- [Records provided]:

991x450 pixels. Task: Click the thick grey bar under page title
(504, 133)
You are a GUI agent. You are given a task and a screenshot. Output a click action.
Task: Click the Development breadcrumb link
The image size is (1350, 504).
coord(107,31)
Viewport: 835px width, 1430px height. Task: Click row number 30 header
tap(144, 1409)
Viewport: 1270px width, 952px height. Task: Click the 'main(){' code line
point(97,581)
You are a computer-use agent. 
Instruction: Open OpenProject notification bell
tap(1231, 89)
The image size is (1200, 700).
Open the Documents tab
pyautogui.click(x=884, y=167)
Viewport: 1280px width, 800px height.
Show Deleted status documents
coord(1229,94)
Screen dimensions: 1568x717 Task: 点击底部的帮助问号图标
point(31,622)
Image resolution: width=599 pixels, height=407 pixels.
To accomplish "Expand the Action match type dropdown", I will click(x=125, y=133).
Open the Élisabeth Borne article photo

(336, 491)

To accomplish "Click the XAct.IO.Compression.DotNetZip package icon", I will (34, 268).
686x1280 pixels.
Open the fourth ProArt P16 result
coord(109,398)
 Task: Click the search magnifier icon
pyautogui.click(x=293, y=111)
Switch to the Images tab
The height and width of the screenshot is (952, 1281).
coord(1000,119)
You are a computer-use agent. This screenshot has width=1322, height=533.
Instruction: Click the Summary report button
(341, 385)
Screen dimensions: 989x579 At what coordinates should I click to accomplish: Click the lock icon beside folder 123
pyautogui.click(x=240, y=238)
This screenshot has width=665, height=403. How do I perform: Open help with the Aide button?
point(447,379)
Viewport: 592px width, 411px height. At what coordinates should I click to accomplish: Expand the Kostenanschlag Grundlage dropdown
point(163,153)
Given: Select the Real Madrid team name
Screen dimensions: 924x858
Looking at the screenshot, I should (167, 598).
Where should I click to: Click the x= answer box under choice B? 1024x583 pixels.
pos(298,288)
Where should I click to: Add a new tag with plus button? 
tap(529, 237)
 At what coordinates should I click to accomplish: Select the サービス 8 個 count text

- [What to work on]:
Recast every line of the entries above as a numbered list, omitting blank lines.

- [Task response]:
1. 991x450 pixels. Task: Click the thick grey bar under page title
2. (504, 133)
3. You are a GUI agent. You are given a task and a screenshot. Output a click action.
4. Task: Click the Development breadcrumb link
5. The image size is (1350, 504).
6. coord(107,31)
7. Viewport: 835px width, 1430px height. Task: Click row number 30 header
8. tap(144, 1409)
9. Viewport: 1270px width, 952px height. Task: Click the 'main(){' code line
10. point(97,581)
11. You are a computer-use agent. 
12. Instruction: Open OpenProject notification bell
13. tap(1231, 89)
14. The image size is (1200, 700).
15. Open the Documents tab
16. pyautogui.click(x=884, y=167)
17. Viewport: 1280px width, 800px height.
18. Show Deleted status documents
19. coord(1229,94)
20. Screen dimensions: 1568x717 Task: 点击底部的帮助问号图标
21. point(31,622)
22. Image resolution: width=599 pixels, height=407 pixels.
23. To accomplish "Expand the Action match type dropdown", I will click(x=125, y=133).
24. Open the Élisabeth Borne article photo
25. (336, 491)
26. To accomplish "Click the XAct.IO.Compression.DotNetZip package icon", I will (34, 268).
27. 686x1280 pixels.
28. Open the fourth ProArt P16 result
29. coord(109,398)
30.  Task: Click the search magnifier icon
31. pyautogui.click(x=293, y=111)
32. Switch to the Images tab
33. The height and width of the screenshot is (952, 1281).
34. coord(1000,119)
35. You are a computer-use agent. This screenshot has width=1322, height=533.
36. Instruction: Click the Summary report button
37. (341, 385)
38. Screen dimensions: 989x579 At what coordinates should I click to accomplish: Click the lock icon beside folder 123
39. pyautogui.click(x=240, y=238)
40. This screenshot has width=665, height=403. How do I perform: Open help with the Aide button?
41. point(447,379)
42. Viewport: 592px width, 411px height. At what coordinates should I click to accomplish: Expand the Kostenanschlag Grundlage dropdown
43. point(163,153)
44. Given: Select the Real Madrid team name
45. Screen dimensions: 924x858
46. Looking at the screenshot, I should (167, 598).
47. Where should I click to: Click the x= answer box under choice B? 1024x583 pixels.
48. pos(298,288)
49. Where should I click to: Add a new tag with plus button? 
50. tap(529, 237)
51.  At what coordinates should I click to accomplish: Select the サービス 8 個 count text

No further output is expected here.